**Available data**
*** Block opens ***

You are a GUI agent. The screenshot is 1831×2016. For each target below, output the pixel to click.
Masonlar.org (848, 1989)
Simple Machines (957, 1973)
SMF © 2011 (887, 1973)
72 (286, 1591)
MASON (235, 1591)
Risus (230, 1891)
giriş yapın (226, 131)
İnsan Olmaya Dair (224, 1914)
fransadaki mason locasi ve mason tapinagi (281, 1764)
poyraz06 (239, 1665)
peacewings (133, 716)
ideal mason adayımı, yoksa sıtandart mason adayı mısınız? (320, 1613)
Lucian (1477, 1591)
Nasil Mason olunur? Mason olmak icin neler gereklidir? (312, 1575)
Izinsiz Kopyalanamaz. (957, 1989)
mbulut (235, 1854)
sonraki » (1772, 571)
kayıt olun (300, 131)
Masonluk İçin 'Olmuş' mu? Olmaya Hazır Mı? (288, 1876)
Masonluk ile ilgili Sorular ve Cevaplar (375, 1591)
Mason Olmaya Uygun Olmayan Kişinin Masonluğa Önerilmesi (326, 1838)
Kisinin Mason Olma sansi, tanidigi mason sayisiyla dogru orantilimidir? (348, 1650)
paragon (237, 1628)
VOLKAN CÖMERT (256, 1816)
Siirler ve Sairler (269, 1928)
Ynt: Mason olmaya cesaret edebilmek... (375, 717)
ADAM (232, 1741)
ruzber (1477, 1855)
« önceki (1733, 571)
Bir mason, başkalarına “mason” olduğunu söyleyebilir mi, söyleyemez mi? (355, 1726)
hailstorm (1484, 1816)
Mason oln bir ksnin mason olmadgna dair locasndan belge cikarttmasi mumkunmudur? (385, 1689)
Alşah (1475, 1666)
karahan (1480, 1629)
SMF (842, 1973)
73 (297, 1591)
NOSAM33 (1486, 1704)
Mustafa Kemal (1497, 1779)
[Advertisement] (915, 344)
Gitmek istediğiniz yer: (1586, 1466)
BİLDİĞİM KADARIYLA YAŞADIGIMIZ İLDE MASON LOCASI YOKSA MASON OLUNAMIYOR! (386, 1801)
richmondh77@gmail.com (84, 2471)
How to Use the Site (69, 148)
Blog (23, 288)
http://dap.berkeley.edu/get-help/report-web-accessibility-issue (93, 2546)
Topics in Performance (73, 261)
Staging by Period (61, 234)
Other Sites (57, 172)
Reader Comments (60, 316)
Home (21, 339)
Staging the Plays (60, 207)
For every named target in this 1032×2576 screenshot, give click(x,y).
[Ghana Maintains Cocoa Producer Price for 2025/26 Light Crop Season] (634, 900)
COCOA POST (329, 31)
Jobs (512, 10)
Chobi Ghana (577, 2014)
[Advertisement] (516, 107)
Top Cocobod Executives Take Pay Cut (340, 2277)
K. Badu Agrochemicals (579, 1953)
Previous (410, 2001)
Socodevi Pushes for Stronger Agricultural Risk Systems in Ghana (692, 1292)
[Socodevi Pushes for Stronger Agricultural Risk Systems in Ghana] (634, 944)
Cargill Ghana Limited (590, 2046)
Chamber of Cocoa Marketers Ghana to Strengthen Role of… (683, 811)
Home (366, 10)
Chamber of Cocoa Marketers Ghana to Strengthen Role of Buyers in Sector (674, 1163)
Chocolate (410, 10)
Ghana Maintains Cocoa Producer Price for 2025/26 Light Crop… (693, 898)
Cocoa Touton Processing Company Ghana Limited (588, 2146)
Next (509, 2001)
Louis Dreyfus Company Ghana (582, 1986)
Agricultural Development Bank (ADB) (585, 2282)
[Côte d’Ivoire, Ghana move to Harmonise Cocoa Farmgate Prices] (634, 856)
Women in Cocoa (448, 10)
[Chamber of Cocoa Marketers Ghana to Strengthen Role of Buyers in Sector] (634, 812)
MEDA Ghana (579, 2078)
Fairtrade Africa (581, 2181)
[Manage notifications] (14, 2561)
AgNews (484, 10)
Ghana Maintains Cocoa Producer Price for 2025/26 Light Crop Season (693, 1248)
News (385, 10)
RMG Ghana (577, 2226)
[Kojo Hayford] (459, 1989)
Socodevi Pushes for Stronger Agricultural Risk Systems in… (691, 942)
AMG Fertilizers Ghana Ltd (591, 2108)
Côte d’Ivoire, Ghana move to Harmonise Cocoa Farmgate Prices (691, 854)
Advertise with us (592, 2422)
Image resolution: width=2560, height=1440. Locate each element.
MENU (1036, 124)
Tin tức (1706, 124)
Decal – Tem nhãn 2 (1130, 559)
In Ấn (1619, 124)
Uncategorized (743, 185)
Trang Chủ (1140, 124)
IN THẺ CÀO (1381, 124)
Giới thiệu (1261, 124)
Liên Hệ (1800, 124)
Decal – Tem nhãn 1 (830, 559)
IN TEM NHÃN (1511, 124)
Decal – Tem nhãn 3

*** Block closes ***

**Your objective**
Go through the material above and count the lines that include "Prices". Give the number alone.

**Output of the exercise**
2